AI Intern at Cognicor

September 2013 - February 2014

Internship for master's thesis at Utrecht University, which concerns research into the practical use of rule-based classification systems. The practical use envisioned encompasses the use of a rule-based classifier to determine the category of a complaint made to a telecom provider. Some of these categories are "service cancellation not honoured", "wrong price calculated" and "offer not applied". The classification is done based on a number of properties of the complaint and other information available from the backend systems, such as previous customer service contacts, dates of known incidents, applicable promotions and contract constraints.

The final version of the classification system includes the use of argument-enhanced classification methods, which utilise the knowledge of domain experts to improve the generated rules and thus classification accuracy.

The product built for the internship is a classification application in Ruby on Rails, which uses the Clark Niblett 2 algorithm and variants thereof. The application has two interfaces, an HTML interface for administrative tasks and a JSON interface for automated tasks.

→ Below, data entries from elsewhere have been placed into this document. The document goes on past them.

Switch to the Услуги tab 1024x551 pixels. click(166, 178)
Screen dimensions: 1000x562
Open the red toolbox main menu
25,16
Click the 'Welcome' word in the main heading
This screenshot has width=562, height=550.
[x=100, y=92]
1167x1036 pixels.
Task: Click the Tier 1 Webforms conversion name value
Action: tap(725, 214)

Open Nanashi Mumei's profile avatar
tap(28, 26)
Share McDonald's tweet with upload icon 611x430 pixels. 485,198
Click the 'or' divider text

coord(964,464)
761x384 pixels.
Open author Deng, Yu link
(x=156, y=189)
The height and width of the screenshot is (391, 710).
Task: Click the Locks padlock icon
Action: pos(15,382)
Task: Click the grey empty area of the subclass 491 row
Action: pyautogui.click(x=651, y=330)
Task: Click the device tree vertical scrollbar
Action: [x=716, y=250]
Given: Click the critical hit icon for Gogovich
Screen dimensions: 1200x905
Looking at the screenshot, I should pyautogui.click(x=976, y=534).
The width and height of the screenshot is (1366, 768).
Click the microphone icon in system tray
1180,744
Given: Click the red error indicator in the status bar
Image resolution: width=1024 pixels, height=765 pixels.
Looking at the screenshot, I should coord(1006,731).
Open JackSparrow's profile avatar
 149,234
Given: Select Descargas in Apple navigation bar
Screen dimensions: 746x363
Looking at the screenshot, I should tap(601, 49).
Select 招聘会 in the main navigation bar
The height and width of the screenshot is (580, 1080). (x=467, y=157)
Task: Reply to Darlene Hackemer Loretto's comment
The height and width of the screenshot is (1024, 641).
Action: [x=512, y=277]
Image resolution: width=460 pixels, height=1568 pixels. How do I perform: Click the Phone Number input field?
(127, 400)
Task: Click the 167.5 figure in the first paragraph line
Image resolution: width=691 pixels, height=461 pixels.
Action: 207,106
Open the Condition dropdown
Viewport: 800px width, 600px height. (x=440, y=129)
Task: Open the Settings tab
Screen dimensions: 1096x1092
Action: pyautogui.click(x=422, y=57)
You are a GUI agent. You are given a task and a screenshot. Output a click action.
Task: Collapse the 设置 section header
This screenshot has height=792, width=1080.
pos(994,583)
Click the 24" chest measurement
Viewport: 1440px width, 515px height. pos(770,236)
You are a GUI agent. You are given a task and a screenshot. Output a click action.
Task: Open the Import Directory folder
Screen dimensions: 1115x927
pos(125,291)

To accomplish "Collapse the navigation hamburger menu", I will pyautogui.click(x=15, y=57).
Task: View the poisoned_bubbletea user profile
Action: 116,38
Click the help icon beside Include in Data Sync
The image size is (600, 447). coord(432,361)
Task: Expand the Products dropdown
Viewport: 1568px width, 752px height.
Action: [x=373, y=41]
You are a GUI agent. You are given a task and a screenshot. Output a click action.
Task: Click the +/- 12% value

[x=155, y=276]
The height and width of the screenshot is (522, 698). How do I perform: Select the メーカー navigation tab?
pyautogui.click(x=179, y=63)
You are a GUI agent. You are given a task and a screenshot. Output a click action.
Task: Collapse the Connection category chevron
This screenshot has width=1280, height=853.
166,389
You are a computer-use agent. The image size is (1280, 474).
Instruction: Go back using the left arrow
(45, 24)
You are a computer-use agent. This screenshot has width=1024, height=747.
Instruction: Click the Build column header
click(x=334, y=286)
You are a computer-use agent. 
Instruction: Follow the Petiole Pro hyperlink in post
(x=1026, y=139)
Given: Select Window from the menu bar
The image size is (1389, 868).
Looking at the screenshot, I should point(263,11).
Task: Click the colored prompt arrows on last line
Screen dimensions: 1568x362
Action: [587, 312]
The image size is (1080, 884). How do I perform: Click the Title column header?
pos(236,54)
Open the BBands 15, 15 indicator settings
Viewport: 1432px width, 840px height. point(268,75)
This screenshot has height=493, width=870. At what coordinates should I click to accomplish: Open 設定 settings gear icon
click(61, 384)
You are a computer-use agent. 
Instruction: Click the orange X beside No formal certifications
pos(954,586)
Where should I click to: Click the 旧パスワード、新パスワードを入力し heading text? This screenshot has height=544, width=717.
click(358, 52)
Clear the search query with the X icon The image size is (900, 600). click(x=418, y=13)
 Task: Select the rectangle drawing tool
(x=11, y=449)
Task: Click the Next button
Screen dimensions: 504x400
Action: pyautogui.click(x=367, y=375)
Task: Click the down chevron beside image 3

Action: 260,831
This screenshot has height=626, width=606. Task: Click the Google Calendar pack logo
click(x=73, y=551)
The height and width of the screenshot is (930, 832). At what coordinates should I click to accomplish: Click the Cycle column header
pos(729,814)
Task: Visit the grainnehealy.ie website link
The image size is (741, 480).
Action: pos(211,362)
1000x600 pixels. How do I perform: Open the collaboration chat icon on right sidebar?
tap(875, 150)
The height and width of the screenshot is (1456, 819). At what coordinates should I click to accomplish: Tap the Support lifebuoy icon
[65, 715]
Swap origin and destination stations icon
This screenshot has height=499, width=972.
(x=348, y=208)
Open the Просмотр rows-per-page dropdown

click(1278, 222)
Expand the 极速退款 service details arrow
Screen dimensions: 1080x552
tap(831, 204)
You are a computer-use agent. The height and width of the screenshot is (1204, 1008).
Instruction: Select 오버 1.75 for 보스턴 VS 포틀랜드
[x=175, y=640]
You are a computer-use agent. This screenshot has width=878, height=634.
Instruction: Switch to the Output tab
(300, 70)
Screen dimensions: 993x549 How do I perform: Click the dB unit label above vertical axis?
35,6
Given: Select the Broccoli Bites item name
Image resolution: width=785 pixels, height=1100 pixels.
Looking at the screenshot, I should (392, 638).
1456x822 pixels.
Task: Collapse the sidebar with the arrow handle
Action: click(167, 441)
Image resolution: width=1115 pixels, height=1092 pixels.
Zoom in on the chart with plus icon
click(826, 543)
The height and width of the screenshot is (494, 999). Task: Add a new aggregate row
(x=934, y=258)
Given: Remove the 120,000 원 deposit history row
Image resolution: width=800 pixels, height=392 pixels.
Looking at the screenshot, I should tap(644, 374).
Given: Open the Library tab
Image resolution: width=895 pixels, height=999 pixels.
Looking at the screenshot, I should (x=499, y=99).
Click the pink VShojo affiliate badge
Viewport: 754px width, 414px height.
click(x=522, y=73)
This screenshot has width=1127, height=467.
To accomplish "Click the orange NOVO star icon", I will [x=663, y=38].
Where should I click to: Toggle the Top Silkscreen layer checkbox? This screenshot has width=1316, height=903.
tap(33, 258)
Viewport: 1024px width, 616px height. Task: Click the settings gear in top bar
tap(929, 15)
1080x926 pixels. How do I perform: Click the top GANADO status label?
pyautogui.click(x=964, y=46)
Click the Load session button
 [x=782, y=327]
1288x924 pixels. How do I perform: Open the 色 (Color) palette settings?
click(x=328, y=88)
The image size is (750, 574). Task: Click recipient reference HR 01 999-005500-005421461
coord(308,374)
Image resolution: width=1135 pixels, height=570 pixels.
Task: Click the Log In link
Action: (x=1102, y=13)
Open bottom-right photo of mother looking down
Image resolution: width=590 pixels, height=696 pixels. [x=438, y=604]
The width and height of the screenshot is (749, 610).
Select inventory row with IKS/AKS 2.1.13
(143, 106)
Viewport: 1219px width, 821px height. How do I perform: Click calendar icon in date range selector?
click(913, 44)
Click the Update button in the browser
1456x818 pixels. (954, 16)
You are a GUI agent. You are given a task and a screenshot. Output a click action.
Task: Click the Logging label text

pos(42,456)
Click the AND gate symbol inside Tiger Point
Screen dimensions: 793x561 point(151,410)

The JSON interface can be used to execute tasks that are common and used often, such as the classification of a pending case and the insertion of a new case into the case base. These actions can be executed by other programs that form part of the whole process, which enables the software to deliver almost instantaneous decisions on the action to take.

The HTML interface encompasses, besides the administrative tasks, also the actions of which the JSON interface is capable. The administrative tasks unique to the HTML interface concern the creation of new case bases, the creation of new rulesets and the execution of cross-validations amongst others.